An AI-powered semantic document search platform for learning, research, and real-world experimentation
This project is a hands-on learning tool and experimentation platform that demonstrates the complete journey from Data Ingestion to Query Filtering using modern vector search technology. It's designed for:
- Students & College Grads: Learn how semantic search works in practice, not just theory
- Researchers: Test and experiment with your own documents and models
- Developers: Understand the fundamentals of vector databases and embeddings
- Data Scientists: Perform A/B testing on different models and document processing techniques
Think of it as your personal laboratory for understanding how modern search engines actually understand what you're looking for, not just match keywords.
- 🎨 Google-Style Interface: Clean, professional search experience with centered search box
- ⚙️ Fully Configurable: Customize models, chunking, search parameters via UI
- 📁 Document Upload: Drag & drop PDF, Word, and text files
- 🔍 Smart Search: Type-ahead search that understands context (3+ characters, 500ms debounce)
- 🧠 AI-Powered: Supports any HuggingFace sentence-transformer model (default: DistilBERT)
- ⚡ Fast Search: FAISS vector database for lightning-quick similarity search
- 📊 Enhanced Results: View document name, page number, chunk number, and source
- 🔄 Sort & Filter: Sort results by relevance or recent uploads
- 📱 Fully Responsive: Works perfectly on desktop, tablet, and mobile
- 💾 Smart Storage: Timestamp-based file organization (YYYYMMDD/filename_HHMMSS.ext)
- 🔒 Privacy First: Everything runs locally on your machine
- 📈 Version Tracking: Built-in version display and changelog
- See the Process: Watch how documents get chunked, embedded, and indexed
- Experiment Freely: Upload your own documents and test different queries
- Model Comparison: Swap between different embedding models with a few clicks
- Real-World Testing: Compare search results with different document types
- A/B Testing Ready: Perfect for testing different chunking strategies or models
- Transparent Architecture: Clean, readable code that's easy to understand and modify
- Configuration Playground: Tune parameters and see immediate effects on search quality
The application follows a simple, modular architecture perfect for learning and experimentation:
- Document Upload: User uploads documents (PDF, DOCX, TXT)
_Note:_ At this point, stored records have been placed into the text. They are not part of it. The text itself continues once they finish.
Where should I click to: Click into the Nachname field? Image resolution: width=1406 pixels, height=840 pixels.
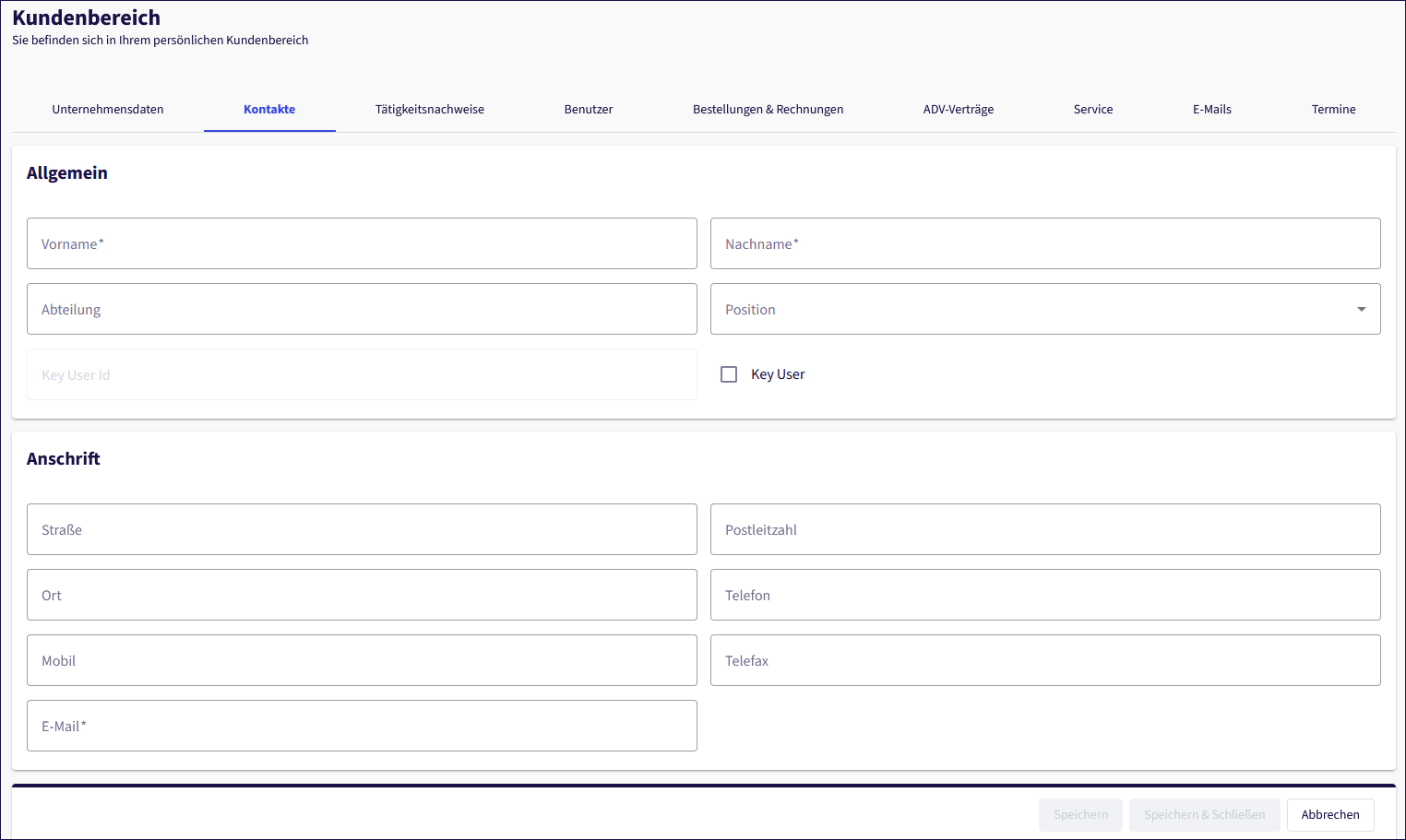point(1044,243)

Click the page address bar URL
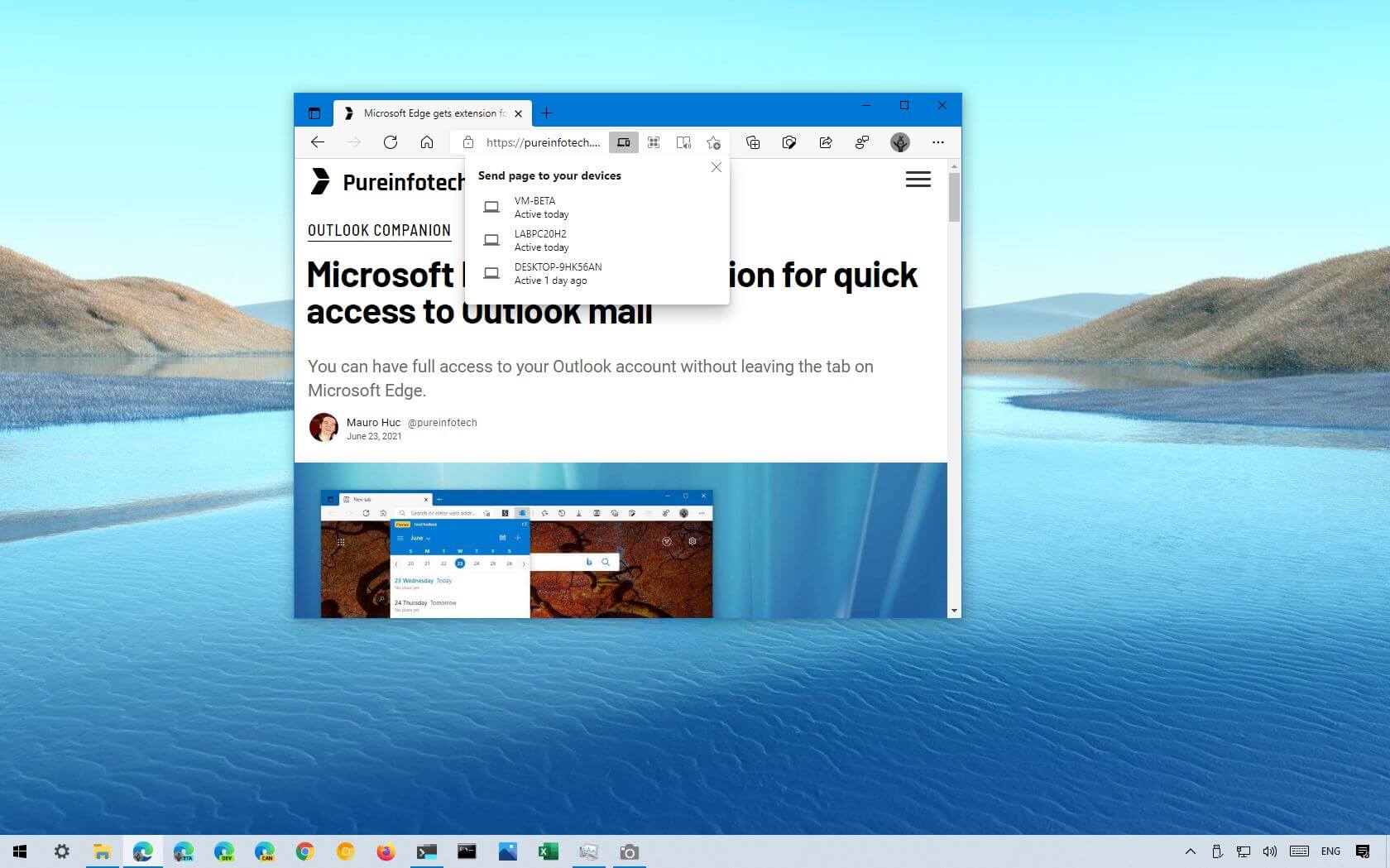[543, 142]
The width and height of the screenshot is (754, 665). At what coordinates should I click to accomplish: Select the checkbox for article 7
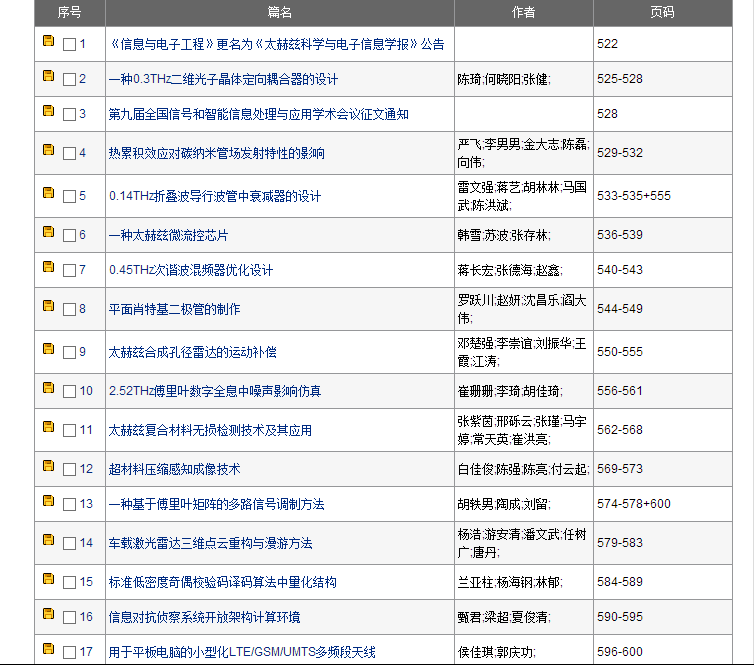click(69, 271)
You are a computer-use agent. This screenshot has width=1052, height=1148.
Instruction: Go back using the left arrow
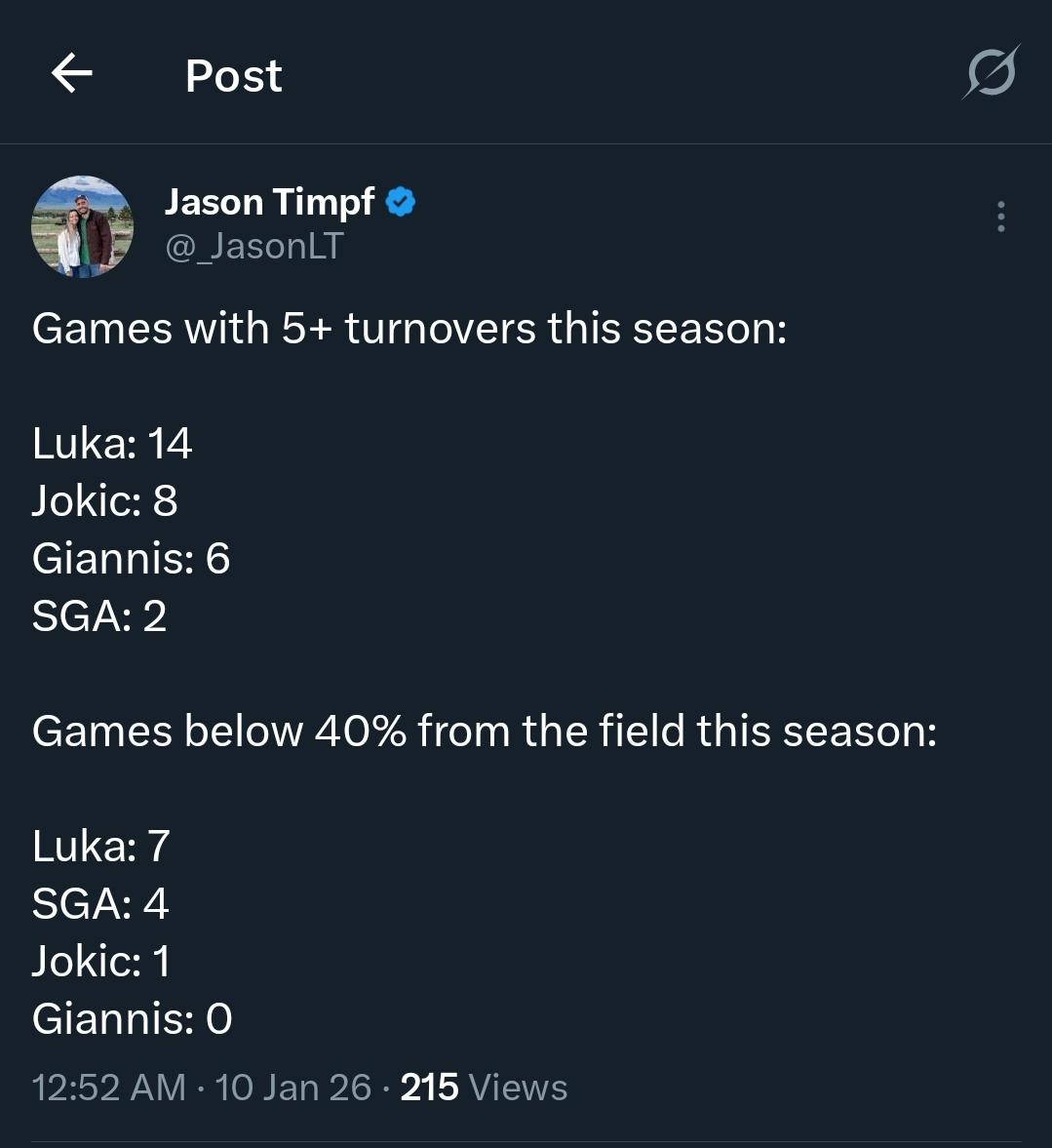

- Text Extraction: System extracts plain text from documents (with page tracking for PDFs)
- Configurable Chunking: Text is split into chunks (default: 500 words with 50-word overlap)
- Embedding Generation: Each chunk is converted to vectors using configured model (default: DistilBERT 768-dim)
- FAISS Indexing: Vectors are stored in FAISS index for fast similarity search
- Search Processing: User queries are vectorized and matched against indexed chunks
- Smart Results: Top results returned with metadata (page, chunk, relevance score)
- Flexible Sorting: Results can be sorted by relevance or recency
The system is fully configurable through the UI:
- Model Selection: Any HuggingFace sentence-transformer model
- Chunk Size: 100-2000 words (default: 500)
- Overlap: 0-500 words (default: 50)
- Result Count: 1-20 results (default: 5)
- Top K: 5-50 candidates (default: 10)
- Dimension: Match your model's output (default: 768)
context-search-engine/
│
├── app.py # Flask web application & API endpoints
├── document_processor.py # Document processing, embedding & indexing
├── config.py # Configuration management system
├── search_engine.py # Legacy (can be removed)
├── create_index.py # Legacy (can be removed)
│
├── templates/
│ └── index.html # Main UI (Google-style search interface)
│
├── static/
│ ├── css/
│ │ └── style.css # Modern minimalist styling
│ └── images/ # UI assets & screenshots
│
├── uploads/ # Document storage (auto-organized)
│ └── YYYYMMDD/ # Date-based folders
│ └── filename_HHMMSS.ext # Timestamped files
│
├── faiss_index.idx # FAISS vector index (generated)
├── index_to_chunk.pkl # Chunk-to-text mapping (generated)
├── document_metadata.pkl # Document metadata (generated)
├── app_config.json # User configuration (generated)
│
├── requirements.txt # Python dependencies
├── .gitignore # Git ignore rules
├── CHANGELOG.md # Version history & release notes
├── LICENSE # MIT License
└── README.md # This file
- Python: 3.8 or higher
- pip: Python package manager
- RAM: 4GB minimum (8GB recommended for larger documents)
- Internet: First run only (downloads embedding model ~250MB)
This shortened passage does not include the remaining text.